Added HdfsUrlStreamHandlerFactory and set it as the URL StreamHandlerFactory in a static initializer in LocalCachingContextClassLoaderFactory to handle the hdfs protocol.

Closes #47

…derFactory Added HdfsUrlStreamHandlerFactory and set it as the URL StreamHandlerFactory in a static initializer in LocalCachingContextClassLoaderFactory to handle the hdfs protocol. Closes apache#47

dlmarion · 2026-01-16T18:37:39Z

...der/src/main/java/org/apache/accumulo/classloader/lcc/util/HdfsURLStreamHandlerProvider.java

This new class includes copied and modified content from FsUrlConnection, FsUrlStreamHandler, and FsUrlStreamHandlerFactory in the org.apache.hadoop.fs package. Do we need to account for this in a NOTICE file or something?

No. They are all Apache Licensed, produced at the Apache Software Foundation, so any updates to our NOTICE would just add the same info that is already there. You can add an inline comment, if you think it's needed, in case we need to grab any changes from upstream, but these are trivial things, so I don't think even that is really necessary.

dlmarion · 2026-01-16T18:39:15Z

Tested locally with an Accumulo instance and the process was able to download a jar file from HDFS.

keith-turner · 2026-01-16T19:11:57Z

If we used URI instead of URL in the Resource class would that fix things w/o having to register this handler statically?

Assuming we are registering a handler that supports creating an input stream, but we are not using that functionality? Is that correct? If that is correct, then we are creating and registering code that is not being used just so the string will work. That is what made we wonder if using URI instead would work.

keith-turner · 2026-01-16T19:12:56Z

Ran experiment to see if URI was ok w/ hdfs.

jshell> new URL("hdfs://localhost/foo")
|  Exception java.net.MalformedURLException: unknown protocol: hdfs
|        at URL.<init> (URL.java:681)
|        at URL.<init> (URL.java:569)
|        at URL.<init> (URL.java:516)
|        at (#1:1)

jshell> new URI("hdfs://localhost/foo")
$2 ==> hdfs://localhost/foo

keith-turner · 2026-01-16T20:41:40Z

created #49

ctubbsii

I'm going to try to do the Provider registration I suggested below instead of setting the factory, and if it works, I'll push an update to this PR.

ctubbsii · 2026-01-16T20:52:16Z

...ader/src/main/java/org/apache/accumulo/classloader/lcc/util/HdfsUrlStreamHandlerFactory.java

+        // URI#getPath returns null value if path contains relative path
+        // i.e file:root/dir1/file1
+        // So path can not be constructed from URI.
+        // We can only use schema specific part in URI.
+        // Uri#isOpaque return true if path is relative.


This comment seems to be addressing the fact that a URI could contain a relative path. However, that is not possible if it came from a file: URL, because URLs, by definition, are absolute paths. While it is possible to have a URI that represents a relative file: path, it is not possible for a URL to do that, and this URI came from a URL, so the relative Path situation is not possible here.
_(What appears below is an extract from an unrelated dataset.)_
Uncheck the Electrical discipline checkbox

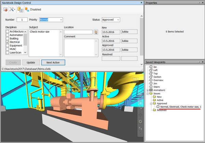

ctubbsii · 2026-01-16T21:03:14Z

...src/main/java/org/apache/accumulo/classloader/lcc/LocalCachingContextClassLoaderFactory.java

+  // method. We are not using org.apache.hadoop.fs.FsUrlStreamHandlerFactory
+  // because it overrides the handling of the "file" protocol.
+  static {
+    URL.setURLStreamHandlerFactory(new HdfsUrlStreamHandlerFactory(new Configuration()));


Apparently, in Java 9+, there's a better way to do this, that avoids the problem of needing to call this only once in the JVM. Instead of setting the factory, you can register a URLStreamHandlerProvider to handle the hdfs URLs. We can use @AutoService to generate the appropriate META-INF/services file.

keith-turner · 2026-01-16T21:10:32Z

In #49 I removed all calls to URL.setURLStreamHandlerFactory in the test and the test are passing, so that indicates that change will probably also work in Accumulo w/ HDFS.

ctubbsii · 2026-01-16T21:15:45Z

In #49 I removed all calls to URL.setURLStreamHandlerFactory in the test and the test are passing, so that indicates that change will probably also work in Accumulo w/ HDFS.

I commented on that. We should not do that. I explained why on that PR.

keith-turner · 2026-01-16T21:27:55Z

In #49 I removed all calls to URL.setURLStreamHandlerFactory in the test and the test are passing, so that indicates that change will probably also work in Accumulo w/ HDFS.

I commented on that. We should not do that. I explained why on that PR.

I think #49 is cleaner because it avoids registering JVM wide resources (which could cause code outside the classloader plugin to change behavior). I really like the locality. In the current code FileResolver is where the download happens, if its happy w/ the URL/URI then things are fine. Looking at the java code that converts URIs to URLs the main thing it checks is if the URI has a scheme which #49 adds a check for in FileResolver.

* Register a provider for the hdfs: URL stream handling, rather than override the system factory * Also fix SpotBugs and rename classes to match the naming convention from the classes they override (e.g. "URLStreamHandler" instead of "UrlStreamHandler")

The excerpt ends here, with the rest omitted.